For the financial services industry, the trickle-up effect from K-12 to college will have an inevitable and lasting impact on the quality of candidates from whom we have to choose.
Marine on St. Croix, Minnesota (PRWEB) September 16, 2015
Jon Henschen’s most recent article, published September 15, 2015 on ThinkAdvisor, “The Dumbing Down of the Financial Services Industry’s Future” discusses the impact of lowering educational standards and decreasing performance on the future of the financial services industry.
Henschen opens the discussion by pointing out that the frequent lament of public school officials that our schools are impoverished and can only survive by cutting arts and sports programs in order to stay within budget is a fallacy.
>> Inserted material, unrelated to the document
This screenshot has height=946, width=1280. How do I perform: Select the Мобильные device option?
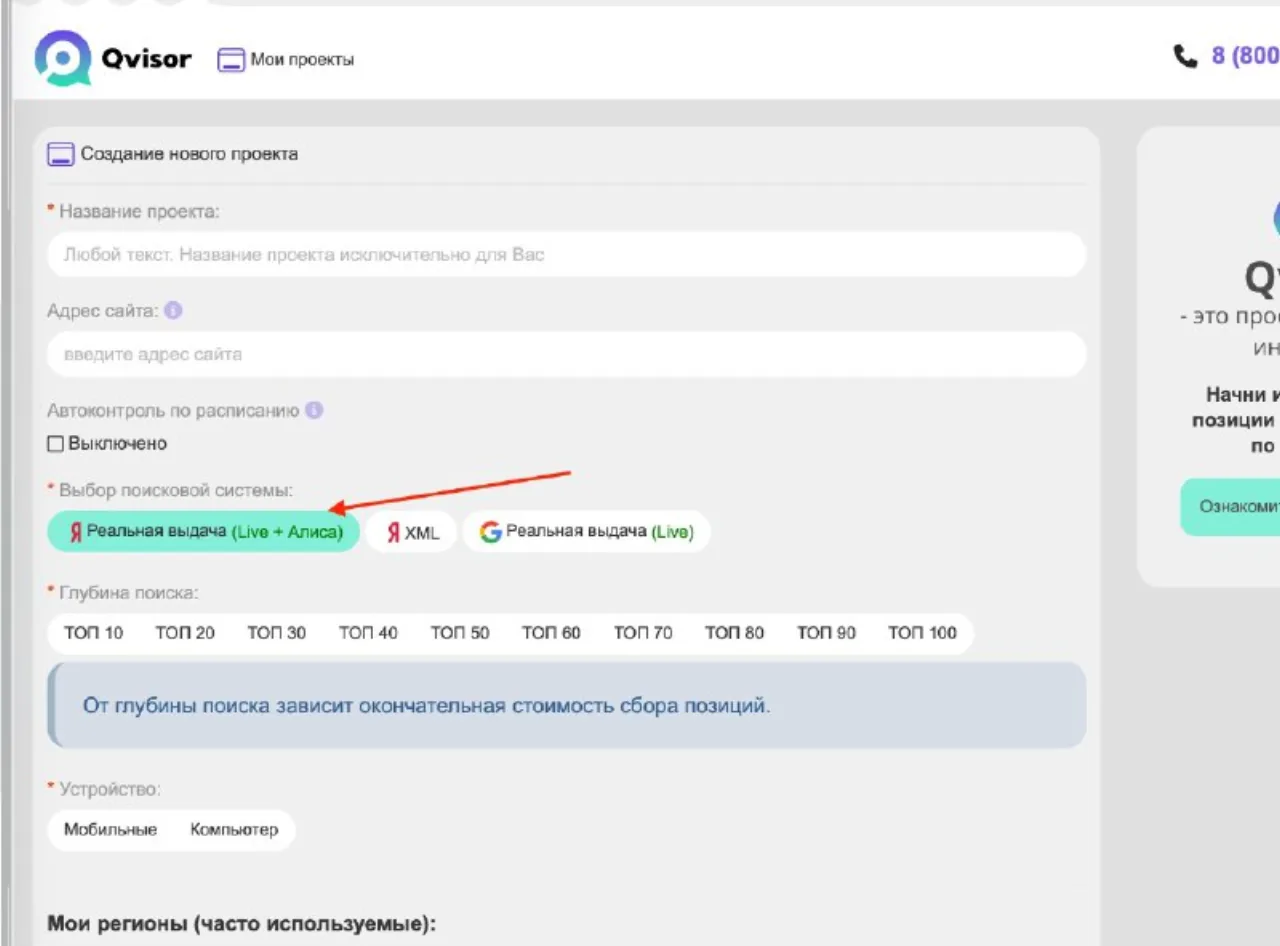111,830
Statistics point out a different reality: while we now spend private-school amounts on public school students, performance results are getting worse, not better.
For example, the United States spends more than other developed nation on our students’ education each year yet routinely trails its rival countries in performance on international exams. Since 1970, K-12 spending has gone up astronomically (from approximately $55,000 per student to $165,000) while test scores have remained flat or gone down.
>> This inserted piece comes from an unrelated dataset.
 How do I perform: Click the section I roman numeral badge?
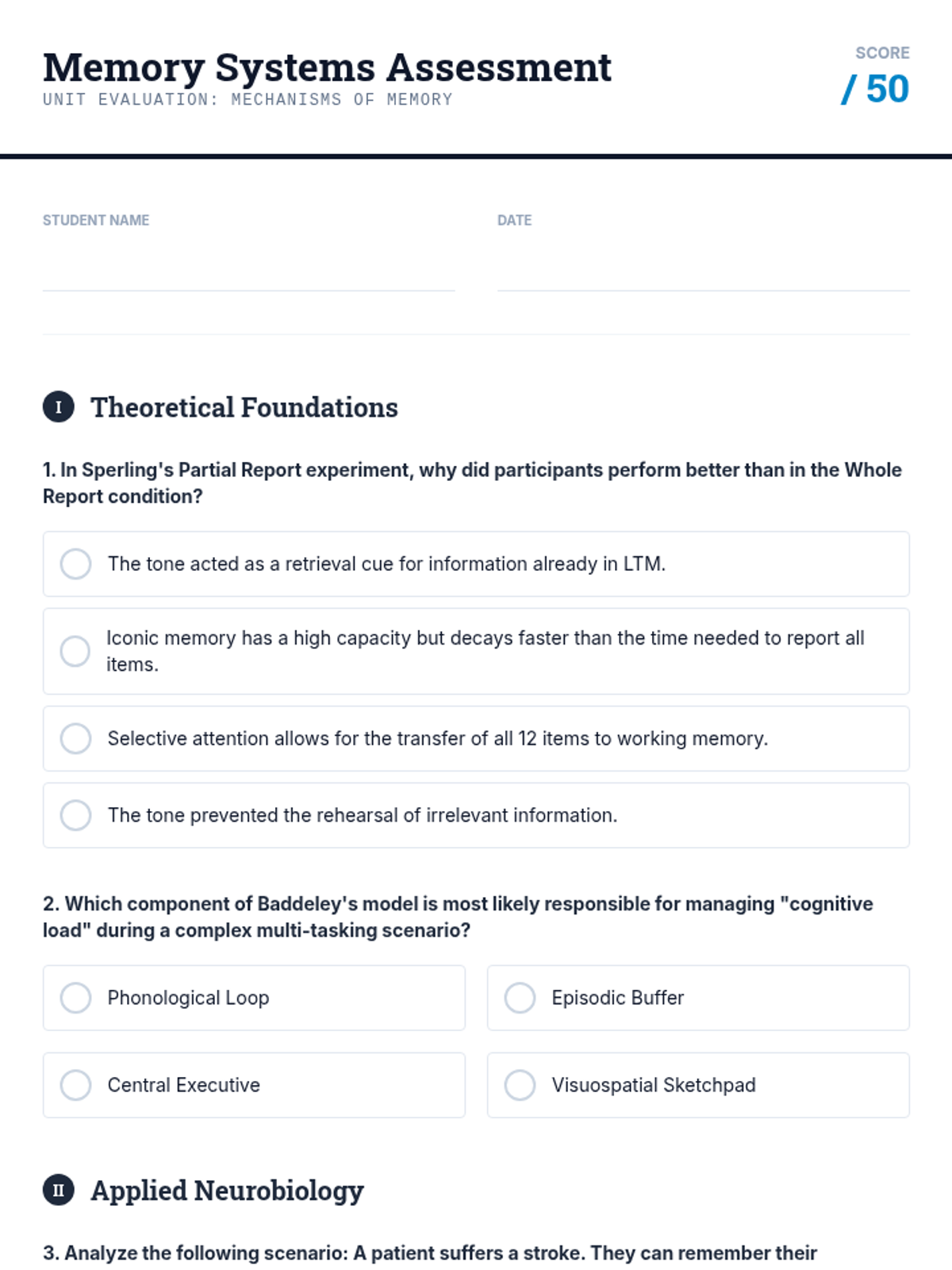click(59, 407)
Citing multiple sources, Henschen explores a wide range of factors that impact the quality of our children’s education, including urban versus suburban schools, family structure, the impact of unions, lowering the bar on educational standards and the loss of discipline and structure. Highlights of the discussion include:
In 2015, 1 in 4 children under the age of 18—a total of 17.4 million children—are being raised without a father and nearly half (45%) live below the poverty line. Statistics show that students at suburban schools are much more likely to have two-parent families.
According to Mike Myatt, the author of the Forbes article The Un-Education of a Nation: Where We Went Wrong, “We are spending more money per student, awarding more degrees, and spending more time in school than ever before. Yet one could make the case that most modern Americans are not as well read as the “graduates” of the one-room schoolhouses that equipped early Americans.”
Regarding unions, Henschen notes the case of Michelle Rhee, who was hired by the worst school district in the country as measured by performance—Washington, D.C.— to turn things around. Rhee cut 100 jobs from the central office, closed 23 schools and fired 25% of the principals. The unions opposed her changes and forced her out.
Citing Christina Hoff Sommers, author of “The War Against Boys,” "The progressive teaching theories implemented since the1960s that foster creativity and enhanced self-esteem have failed our children. The departure from structure, competition, discipline and skill-and-fact-based learning has been harmful to all children."
From Achieve.org: colleges must do too much remediation. “Seven in ten college instructors spend at least some or a significant amount of class time reviewing material and addressing skills that they think should have been taught in high school.”
Henschen’s examination concludes with both a warning and a silver lining, stating that, “…with the continued dumbing down of education standards for both men and women, all the attention has been on the quantity of candidates to replace retiring advisors, but there is surprisingly little discussion regarding the quality of candidates entering our industry. The trickle-up effect from K-12 to college will have an inevitable and lasting impact on the quality of candidates from whom we have to choose.”
The bright spot is that the percentage of undergraduates obtaining business degrees has nearly doubled in the last 40 years from 12% in 1966 to 21% in 2011. This rise is due entirely due to women arriving on college campuses. Where female business majors were virtually nonexistent in 1970, Today 1 in 10 undergraduate business students are women.
Jon Henschen is President of Henschen & Associates, an independent broker dealer recruiting firm located in Marine on St. Croix, Minnesota. With more than 20 years of industry experience, Jon is a staunch advocate for independent financial advisors, and is widely sought after by both reps and broker dealers for his expertise and advice on independent broker dealer topics.